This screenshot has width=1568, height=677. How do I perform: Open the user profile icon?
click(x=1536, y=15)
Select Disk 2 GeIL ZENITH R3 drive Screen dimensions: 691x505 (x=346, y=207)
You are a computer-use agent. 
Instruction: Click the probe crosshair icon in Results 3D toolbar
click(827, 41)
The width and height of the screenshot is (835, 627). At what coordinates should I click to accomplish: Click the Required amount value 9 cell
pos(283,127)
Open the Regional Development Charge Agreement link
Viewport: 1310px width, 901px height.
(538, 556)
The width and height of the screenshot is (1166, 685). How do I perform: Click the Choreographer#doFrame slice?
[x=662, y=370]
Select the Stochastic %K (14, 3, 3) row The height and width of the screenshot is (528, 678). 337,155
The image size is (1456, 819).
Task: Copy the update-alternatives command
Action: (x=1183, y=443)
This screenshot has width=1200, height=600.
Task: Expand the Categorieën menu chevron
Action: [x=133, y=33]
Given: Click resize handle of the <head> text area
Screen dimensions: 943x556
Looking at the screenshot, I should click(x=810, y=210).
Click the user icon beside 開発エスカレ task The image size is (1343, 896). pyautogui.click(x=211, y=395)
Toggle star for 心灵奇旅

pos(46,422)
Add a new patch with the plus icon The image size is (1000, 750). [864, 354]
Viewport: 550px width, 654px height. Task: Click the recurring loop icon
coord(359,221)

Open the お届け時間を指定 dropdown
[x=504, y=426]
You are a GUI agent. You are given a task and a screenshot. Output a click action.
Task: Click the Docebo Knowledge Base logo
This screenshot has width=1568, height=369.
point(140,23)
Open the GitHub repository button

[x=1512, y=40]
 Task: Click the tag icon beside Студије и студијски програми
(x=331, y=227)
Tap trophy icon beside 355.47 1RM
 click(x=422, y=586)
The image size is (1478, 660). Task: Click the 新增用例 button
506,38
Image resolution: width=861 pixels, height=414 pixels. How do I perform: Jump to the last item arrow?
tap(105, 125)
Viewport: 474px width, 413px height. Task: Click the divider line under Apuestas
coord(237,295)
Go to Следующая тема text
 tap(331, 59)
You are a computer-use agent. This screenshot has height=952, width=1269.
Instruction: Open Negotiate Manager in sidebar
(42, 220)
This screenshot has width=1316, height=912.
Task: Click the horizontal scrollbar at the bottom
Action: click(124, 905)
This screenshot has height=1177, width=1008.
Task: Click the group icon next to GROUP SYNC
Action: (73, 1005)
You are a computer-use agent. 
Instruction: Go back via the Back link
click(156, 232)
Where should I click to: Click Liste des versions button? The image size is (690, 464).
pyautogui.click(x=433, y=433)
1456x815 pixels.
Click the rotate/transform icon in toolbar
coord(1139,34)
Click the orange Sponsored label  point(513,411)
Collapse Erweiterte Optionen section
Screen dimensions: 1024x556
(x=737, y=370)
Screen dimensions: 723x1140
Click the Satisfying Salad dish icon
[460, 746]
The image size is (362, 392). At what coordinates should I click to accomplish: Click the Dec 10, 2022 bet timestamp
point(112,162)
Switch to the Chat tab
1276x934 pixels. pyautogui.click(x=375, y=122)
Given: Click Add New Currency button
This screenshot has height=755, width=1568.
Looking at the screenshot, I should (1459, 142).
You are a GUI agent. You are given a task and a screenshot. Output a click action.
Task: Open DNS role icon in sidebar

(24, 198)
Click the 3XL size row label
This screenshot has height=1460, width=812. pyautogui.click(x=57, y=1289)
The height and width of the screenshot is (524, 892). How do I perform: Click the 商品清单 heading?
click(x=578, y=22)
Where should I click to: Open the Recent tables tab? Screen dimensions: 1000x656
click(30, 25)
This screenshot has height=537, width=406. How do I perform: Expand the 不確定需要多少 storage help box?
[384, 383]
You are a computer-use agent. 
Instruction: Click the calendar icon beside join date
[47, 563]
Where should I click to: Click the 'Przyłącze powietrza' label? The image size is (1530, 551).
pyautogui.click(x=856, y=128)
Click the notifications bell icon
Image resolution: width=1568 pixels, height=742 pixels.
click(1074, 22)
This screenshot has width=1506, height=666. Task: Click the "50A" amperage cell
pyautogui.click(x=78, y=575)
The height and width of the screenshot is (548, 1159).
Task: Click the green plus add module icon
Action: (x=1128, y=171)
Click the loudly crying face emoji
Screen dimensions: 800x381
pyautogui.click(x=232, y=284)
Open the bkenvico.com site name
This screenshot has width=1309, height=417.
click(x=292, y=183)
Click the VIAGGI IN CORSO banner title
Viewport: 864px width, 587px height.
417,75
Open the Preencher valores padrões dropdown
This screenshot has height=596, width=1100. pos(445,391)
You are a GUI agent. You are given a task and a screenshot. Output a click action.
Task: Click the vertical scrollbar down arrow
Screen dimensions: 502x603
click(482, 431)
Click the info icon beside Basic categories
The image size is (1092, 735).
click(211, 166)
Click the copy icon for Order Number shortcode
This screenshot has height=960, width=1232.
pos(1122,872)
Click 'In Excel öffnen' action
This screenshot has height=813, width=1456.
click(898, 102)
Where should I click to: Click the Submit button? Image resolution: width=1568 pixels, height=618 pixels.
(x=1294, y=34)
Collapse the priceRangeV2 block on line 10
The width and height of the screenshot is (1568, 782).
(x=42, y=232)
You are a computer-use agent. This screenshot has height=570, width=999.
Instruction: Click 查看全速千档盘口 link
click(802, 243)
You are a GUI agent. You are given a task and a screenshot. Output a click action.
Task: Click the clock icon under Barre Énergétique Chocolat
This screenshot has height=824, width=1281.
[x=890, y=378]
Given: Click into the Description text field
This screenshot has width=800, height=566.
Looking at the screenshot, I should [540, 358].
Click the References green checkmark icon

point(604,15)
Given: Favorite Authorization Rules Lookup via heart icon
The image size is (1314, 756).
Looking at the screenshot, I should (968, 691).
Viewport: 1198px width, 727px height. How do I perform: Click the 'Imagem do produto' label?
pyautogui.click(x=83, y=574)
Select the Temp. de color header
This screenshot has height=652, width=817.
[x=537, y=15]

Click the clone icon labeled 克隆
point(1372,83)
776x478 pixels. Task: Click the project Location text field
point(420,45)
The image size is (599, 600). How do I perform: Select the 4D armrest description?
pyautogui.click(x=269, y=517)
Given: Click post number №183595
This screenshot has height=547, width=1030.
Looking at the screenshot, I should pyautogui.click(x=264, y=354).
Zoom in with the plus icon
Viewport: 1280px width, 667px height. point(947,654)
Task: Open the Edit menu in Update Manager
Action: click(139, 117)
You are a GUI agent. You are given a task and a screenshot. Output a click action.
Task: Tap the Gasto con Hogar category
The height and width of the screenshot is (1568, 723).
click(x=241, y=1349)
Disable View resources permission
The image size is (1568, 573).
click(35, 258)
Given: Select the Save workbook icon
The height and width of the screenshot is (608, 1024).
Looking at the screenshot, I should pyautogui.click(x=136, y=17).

EXERCISE INSTRUCTIONS:
Output the full listing above word for word.

COMPLETED EXERCISE:
This screenshot has width=1568, height=677. How do I perform: Open the user profile icon?
click(x=1536, y=15)
Select Disk 2 GeIL ZENITH R3 drive Screen dimensions: 691x505 (x=346, y=207)
You are a computer-use agent. 
Instruction: Click the probe crosshair icon in Results 3D toolbar
click(827, 41)
The width and height of the screenshot is (835, 627). At what coordinates should I click to accomplish: Click the Required amount value 9 cell
pos(283,127)
Open the Regional Development Charge Agreement link
Viewport: 1310px width, 901px height.
(538, 556)
The width and height of the screenshot is (1166, 685). How do I perform: Click the Choreographer#doFrame slice?
[x=662, y=370]
Select the Stochastic %K (14, 3, 3) row The height and width of the screenshot is (528, 678). 337,155
The image size is (1456, 819).
Task: Copy the update-alternatives command
Action: (x=1183, y=443)
This screenshot has width=1200, height=600.
Task: Expand the Categorieën menu chevron
Action: [x=133, y=33]
Given: Click resize handle of the <head> text area
Screen dimensions: 943x556
Looking at the screenshot, I should click(x=810, y=210).
Click the user icon beside 開発エスカレ task The image size is (1343, 896). pyautogui.click(x=211, y=395)
Toggle star for 心灵奇旅

pos(46,422)
Add a new patch with the plus icon The image size is (1000, 750). [864, 354]
Viewport: 550px width, 654px height. Task: Click the recurring loop icon
coord(359,221)

Open the お届け時間を指定 dropdown
[x=504, y=426]
You are a GUI agent. You are given a task and a screenshot. Output a click action.
Task: Click the Docebo Knowledge Base logo
This screenshot has width=1568, height=369.
point(140,23)
Open the GitHub repository button

[x=1512, y=40]
 Task: Click the tag icon beside Студије и студијски програми
(x=331, y=227)
Tap trophy icon beside 355.47 1RM
 click(x=422, y=586)
The image size is (1478, 660). Task: Click the 新增用例 button
506,38
Image resolution: width=861 pixels, height=414 pixels. How do I perform: Jump to the last item arrow?
tap(105, 125)
Viewport: 474px width, 413px height. Task: Click the divider line under Apuestas
coord(237,295)
Go to Следующая тема text
 tap(331, 59)
You are a computer-use agent. This screenshot has height=952, width=1269.
Instruction: Open Negotiate Manager in sidebar
(42, 220)
This screenshot has width=1316, height=912.
Task: Click the horizontal scrollbar at the bottom
Action: click(124, 905)
This screenshot has height=1177, width=1008.
Task: Click the group icon next to GROUP SYNC
Action: (73, 1005)
You are a computer-use agent. 
Instruction: Go back via the Back link
click(156, 232)
Where should I click to: Click Liste des versions button? The image size is (690, 464).
pyautogui.click(x=433, y=433)
1456x815 pixels.
Click the rotate/transform icon in toolbar
coord(1139,34)
Click the orange Sponsored label  point(513,411)
Collapse Erweiterte Optionen section
Screen dimensions: 1024x556
(x=737, y=370)
Screen dimensions: 723x1140
Click the Satisfying Salad dish icon
[460, 746]
The image size is (362, 392). At what coordinates should I click to accomplish: Click the Dec 10, 2022 bet timestamp
point(112,162)
Switch to the Chat tab
1276x934 pixels. pyautogui.click(x=375, y=122)
Given: Click Add New Currency button
This screenshot has height=755, width=1568.
Looking at the screenshot, I should (1459, 142).
You are a GUI agent. You are given a task and a screenshot. Output a click action.
Task: Open DNS role icon in sidebar

(24, 198)
Click the 3XL size row label
This screenshot has height=1460, width=812. pyautogui.click(x=57, y=1289)
The height and width of the screenshot is (524, 892). How do I perform: Click the 商品清单 heading?
click(x=578, y=22)
Where should I click to: Open the Recent tables tab? Screen dimensions: 1000x656
click(30, 25)
This screenshot has height=537, width=406. How do I perform: Expand the 不確定需要多少 storage help box?
[384, 383]
You are a computer-use agent. 
Instruction: Click the calendar icon beside join date
[47, 563]
Where should I click to: Click the 'Przyłącze powietrza' label? The image size is (1530, 551).
pyautogui.click(x=856, y=128)
Click the notifications bell icon
Image resolution: width=1568 pixels, height=742 pixels.
click(1074, 22)
This screenshot has width=1506, height=666. Task: Click the "50A" amperage cell
pyautogui.click(x=78, y=575)
The height and width of the screenshot is (548, 1159).
Task: Click the green plus add module icon
Action: (x=1128, y=171)
Click the loudly crying face emoji
Screen dimensions: 800x381
pyautogui.click(x=232, y=284)
Open the bkenvico.com site name
This screenshot has width=1309, height=417.
click(x=292, y=183)
Click the VIAGGI IN CORSO banner title
Viewport: 864px width, 587px height.
417,75
Open the Preencher valores padrões dropdown
This screenshot has height=596, width=1100. pos(445,391)
You are a GUI agent. You are given a task and a screenshot. Output a click action.
Task: Click the vertical scrollbar down arrow
Screen dimensions: 502x603
click(482, 431)
Click the info icon beside Basic categories
The image size is (1092, 735).
click(211, 166)
Click the copy icon for Order Number shortcode
This screenshot has height=960, width=1232.
pos(1122,872)
Click 'In Excel öffnen' action
This screenshot has height=813, width=1456.
click(898, 102)
Where should I click to: Click the Submit button? Image resolution: width=1568 pixels, height=618 pixels.
(x=1294, y=34)
Collapse the priceRangeV2 block on line 10
The width and height of the screenshot is (1568, 782).
(x=42, y=232)
You are a computer-use agent. This screenshot has height=570, width=999.
Instruction: Click 查看全速千档盘口 link
click(802, 243)
You are a GUI agent. You are given a task and a screenshot. Output a click action.
Task: Click the clock icon under Barre Énergétique Chocolat
This screenshot has height=824, width=1281.
[x=890, y=378]
Given: Click into the Description text field
This screenshot has width=800, height=566.
Looking at the screenshot, I should [540, 358].
Click the References green checkmark icon

point(604,15)
Given: Favorite Authorization Rules Lookup via heart icon
The image size is (1314, 756).
Looking at the screenshot, I should (968, 691).
Viewport: 1198px width, 727px height. How do I perform: Click the 'Imagem do produto' label?
pyautogui.click(x=83, y=574)
Select the Temp. de color header
This screenshot has height=652, width=817.
[x=537, y=15]

Click the clone icon labeled 克隆
point(1372,83)
776x478 pixels. Task: Click the project Location text field
point(420,45)
The image size is (599, 600). How do I perform: Select the 4D armrest description?
pyautogui.click(x=269, y=517)
Given: Click post number №183595
This screenshot has height=547, width=1030.
Looking at the screenshot, I should pyautogui.click(x=264, y=354).
Zoom in with the plus icon
Viewport: 1280px width, 667px height. point(947,654)
Task: Open the Edit menu in Update Manager
Action: click(139, 117)
You are a GUI agent. You are given a task and a screenshot. Output a click action.
Task: Tap the Gasto con Hogar category
The height and width of the screenshot is (1568, 723).
click(x=241, y=1349)
Disable View resources permission
The image size is (1568, 573).
click(35, 258)
Given: Select the Save workbook icon
The height and width of the screenshot is (608, 1024).
Looking at the screenshot, I should pyautogui.click(x=136, y=17).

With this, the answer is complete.